For this interactive assignment, create a presentation file using PowerPoint and then create a three- to five-minute screencast video of your presentation with pertinent audio that includes important points about the content of each slide. In order to make sure your video remains within the 3-5 minute time requirement, create a script for your screencast video. You must attach your script to your initial post. It is recommended you rehearse your presentation using your script to ensure that you are within the time limit and that all pertinent information is presented in a manner that is easy to understand. You may use any screencasting software of your choice (e.g., Screencast-O-Matic, Jing, etc.). A quick-start guide is available for Screencast-O-Matic for your convenience.
The content of the presentation must include the following:
- A brief introduction
- Devise a specific research question related to the topic you chose in Week One.
- Explain the importance of the topic and research question.
- A brief literature review
- Evaluate published research studies on your topic found during your work on the Weeks One, Two, and Four assignments and identify two relevant published studies.
- A description of potential methods
- Based on what you have learned about research design options and requirements in this course, create an appropriate research approach and design to investigate your research question.

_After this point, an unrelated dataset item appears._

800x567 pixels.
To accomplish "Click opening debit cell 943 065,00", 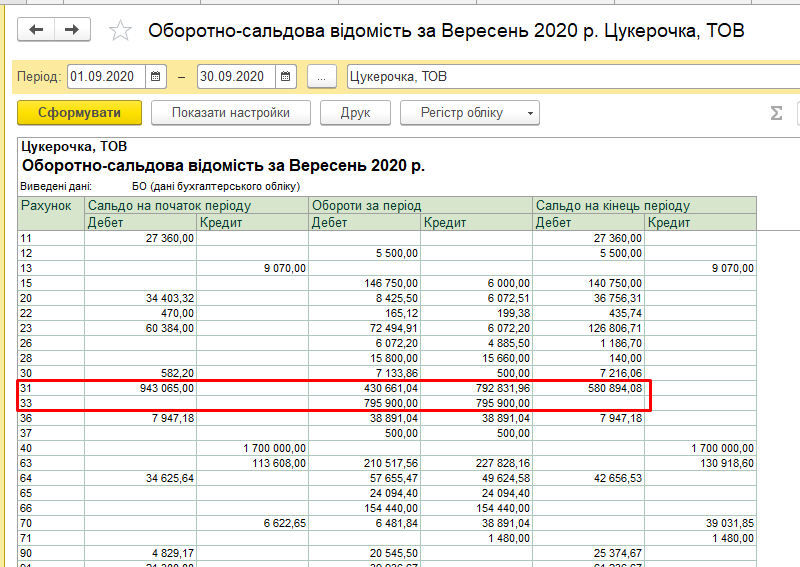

- Provide a rationale for your design choices.
- A discussion on ethical issues
- Apply ethical standards to the proposed research and identify potential ethical issues that would apply. Explain how you plan to address these issues.
- A conclusion
- Summarize the main points of the presentation and reiterate why the proposed research is important and why it should be carried out.
In your initial discussion post, introduce your presentation and provide a link to the screencast URL.
Be sure to attach your PowerPoint presentation and script documents to your initial post.
Week Six Lecture
There are two different categories of statistics. There are descriptive statistics and inferential statistics. Descriptive statistics are the description of data. There are ways to categorize numeric information. This includes nominal, ordinal, interval, and ratio. Nominal organization of data includes the numbers or names of members of the category such as male and female. Ordinal level of measurement is a ranking or order of objects. Interval data means that there are successive numbers on a scale of equal units but the scale zero point is arbitrary. Ratio data means that there are units but the zero point indicates an absence of whatever the scale measures will. The Fahrenheit temperature scale is an example of an interval scale. The scale of measuring inches with a real zero point is an example of a ratio scale.
A frequency distribution is a way to bring order to a dataset. Typically, datasets are organized from lowest to highest value. The researcher can use quartiles to break the data up into four different sections. It is interesting to note the shape of a frequency distribution and if any areas are skewed in one direction or another. Measures of central tendency are commonly used in descriptive statistics. The mean is the numeric average of the data set. The mode is the score or measure that occurs most often. And the median is the point at which half of the scores lie below and fly above. The mean, median, mode, range, and standard deviation are often listed in tables of descriptive statistics.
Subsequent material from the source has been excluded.